Now, it looks to be swinging back. In a paper published in April, the CBA laid out the problems with the TFW and LMIA systems and recommended the following fixes, among others: eliminating caps on the number of TFWs in a single workplace; training officers to stick to the law (while using their discretion in cases where violations are minor); speeding up processing; cutting fees; cutting fines; publishing department guidelines; and redirecting resources away from enforcement and toward processing.

So far, the new Liberal government seems to be listening. Loosening the rules on TFWs while the economy is still fragile could turn out to be political poison, but the Trudeau government seems inclined to admit the current system isn’t working as it should. In February, Employment, Workforce Development and Labour Minister MaryAnn Mihychuk punted the issue to a parliamentary committee for review; they’re hoping to have recommendations for the minister by mid- to late June. In April, she suggested the department might put off the July 1 deadline set by the previous government for employers to cull their TFW count to no more than 10 per cent of their total workforces (having already exempted seafood processors from the 10 per cent cap, she could hardly do otherwise).

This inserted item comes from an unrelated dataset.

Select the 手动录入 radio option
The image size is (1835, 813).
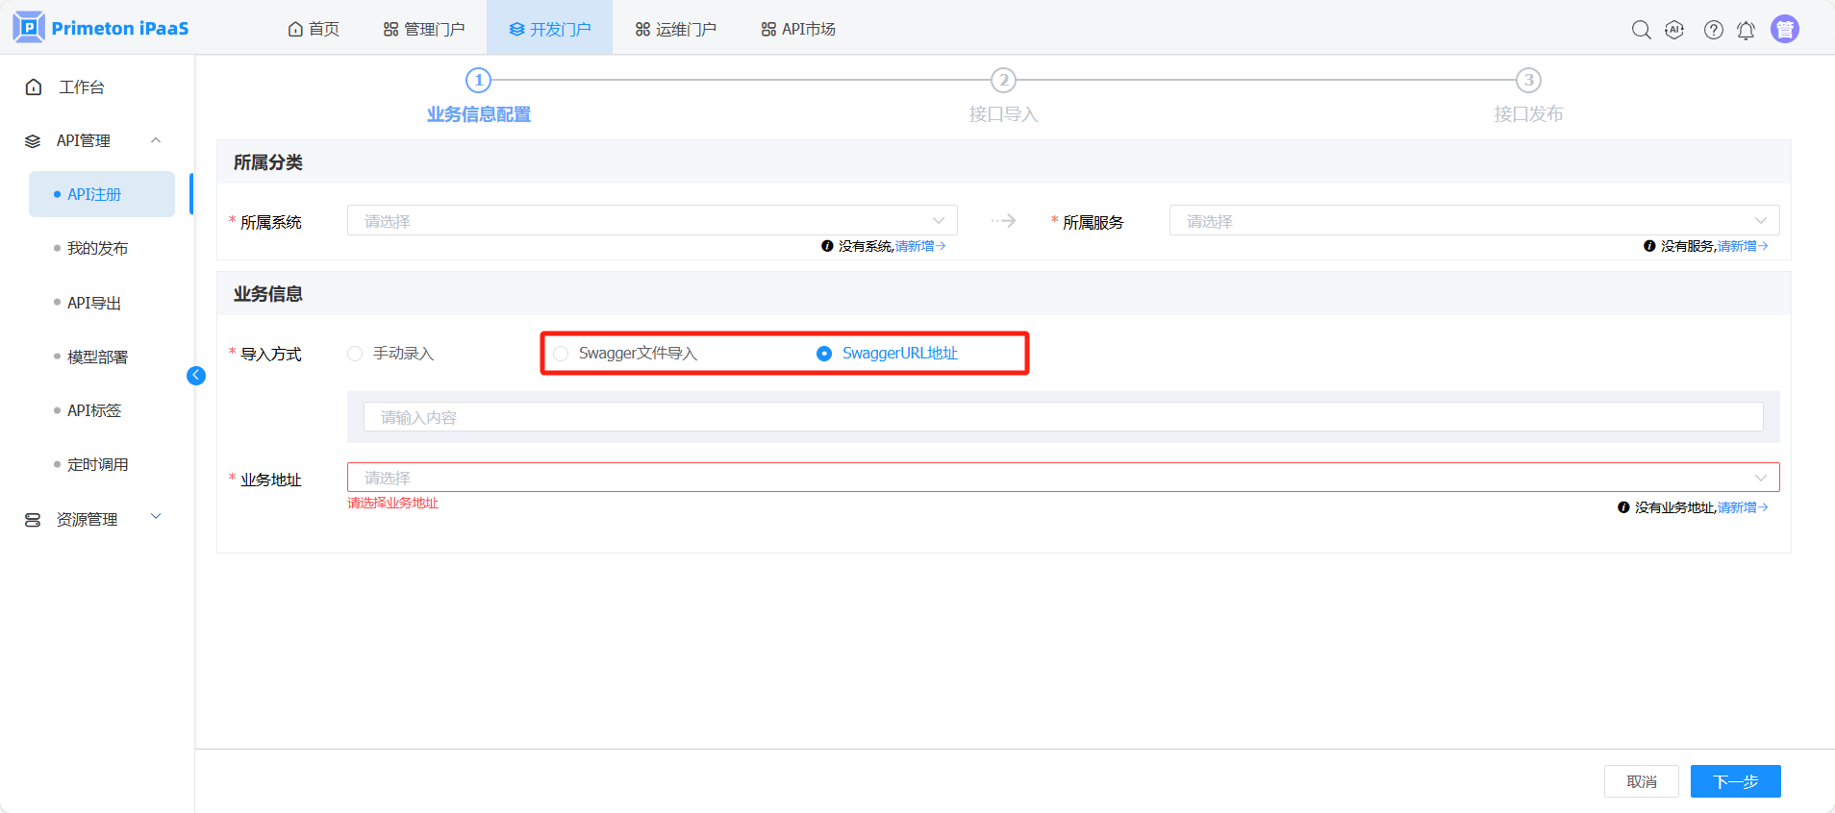click(x=356, y=354)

“Look, the previous government … their hearts were in the right place,” says Brian May, the Liberal MP chairing the committee reviewing the TFW program. “There was some horrific abuse going on in the program that compelled changes. But what they tried to do was to create a one-size-fits-all program, which ultimately ended up fitting nobody.”

May thinks one option may be to break the program down into smaller, more targeted services. “Lots of people are using the TFW program who don’t fit the profile of TFWs — like video-game developers looking for high-skill people. There might be an opportunity here to work with Immigration and come at the problem from two different angles.”

For their part, immigration lawyers are happy just to be having the conversation.

“The government seems to be listening to us, and I’m thrilled,” says Sedai. “There seems to be this great change in mood, in attitude. We have no timeline, of course, but I’m hopeful we’ll see some changes before the end of the year.”

Doug Beazley is a journalist based in Ottawa.